SQL Partitioning: Range, Hash, and List Partitioning

Table partitioning divides a single large table into smaller, more manageable pieces called partitions. Each partition stores a subset of the table's data based on partition key values, but...

Key Insights

  • Partitioning splits large tables into smaller physical segments while maintaining a single logical table, enabling partition pruning that can reduce query scan times by 90% or more on properly designed systems.
  • Range partitioning excels for time-series data with natural chronological boundaries, hash partitioning ensures even distribution when no natural ranges exist, and list partitioning works best for categorical data with known discrete values.
  • Choosing the wrong partition key or creating too many partitions introduces maintenance overhead that outweighs performance gains—aim for partitions between 10GB-50GB and select keys that align with your most frequent query patterns.
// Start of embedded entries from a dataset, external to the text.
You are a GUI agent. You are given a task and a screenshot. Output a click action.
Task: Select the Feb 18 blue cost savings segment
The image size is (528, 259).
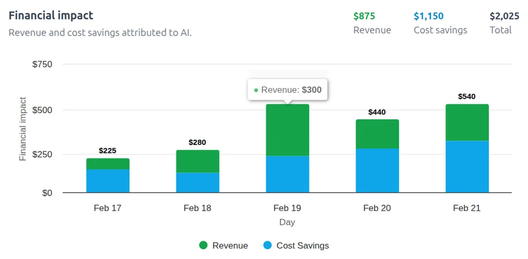point(197,183)
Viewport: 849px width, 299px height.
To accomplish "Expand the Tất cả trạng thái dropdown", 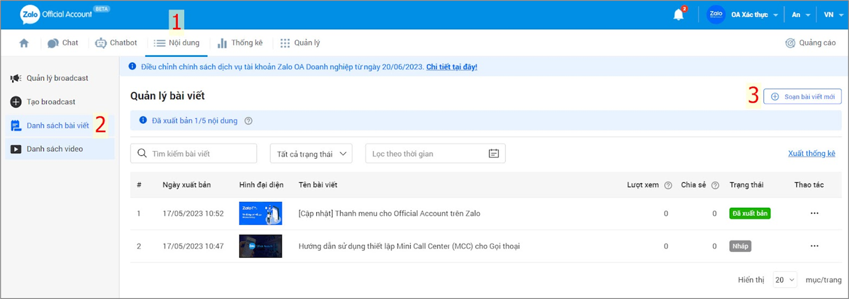I will 311,154.
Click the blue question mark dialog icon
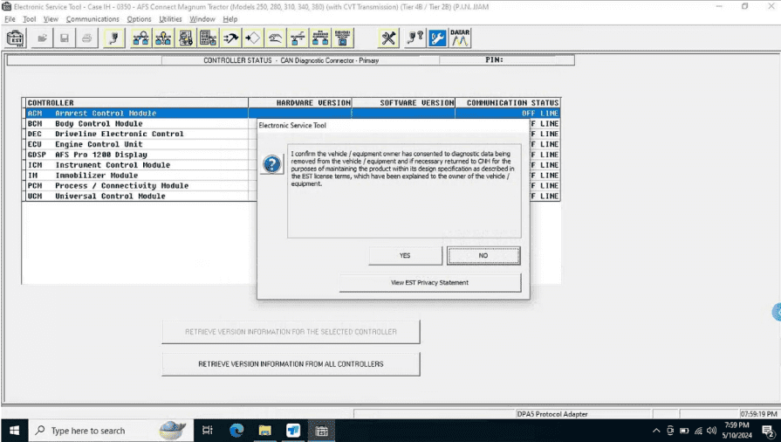The width and height of the screenshot is (781, 442). pos(272,164)
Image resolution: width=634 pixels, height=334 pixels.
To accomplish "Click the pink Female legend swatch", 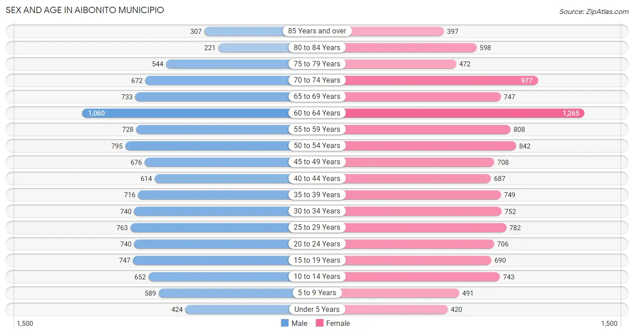I will pyautogui.click(x=320, y=323).
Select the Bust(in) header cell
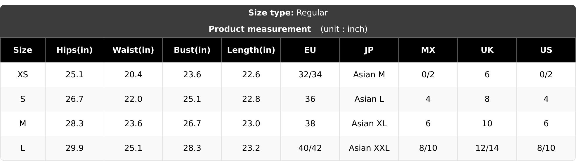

Understanding Table Partitioning

Table partitioning divides a single large table into smaller, more manageable pieces called partitions. Each partition stores a subset of the table’s data based on partition key values, but applications interact with the table as a single logical entity. The database engine automatically routes queries to relevant partitions—a technique called partition pruning.

The performance benefits are substantial. When you query a partitioned table with predicates matching the partition key, the database scans only relevant partitions instead of the entire table. For a 500GB table partitioned into 50 monthly segments, a query filtering on last month’s data scans roughly 10GB instead of 500GB. This translates to faster queries, reduced I/O, and lower resource consumption.

Beyond query performance, partitioning simplifies maintenance operations. You can rebuild indexes on individual partitions, archive old data by dropping entire partitions (milliseconds versus hours for DELETE operations), and load new data into specific partitions without locking the entire table.

The three primary partitioning strategies—range, hash, and list—each solve different data distribution challenges.

Range Partitioning

Range partitioning divides data based on value ranges of the partition key. It’s the most common strategy, particularly for time-series data where queries naturally filter by date ranges.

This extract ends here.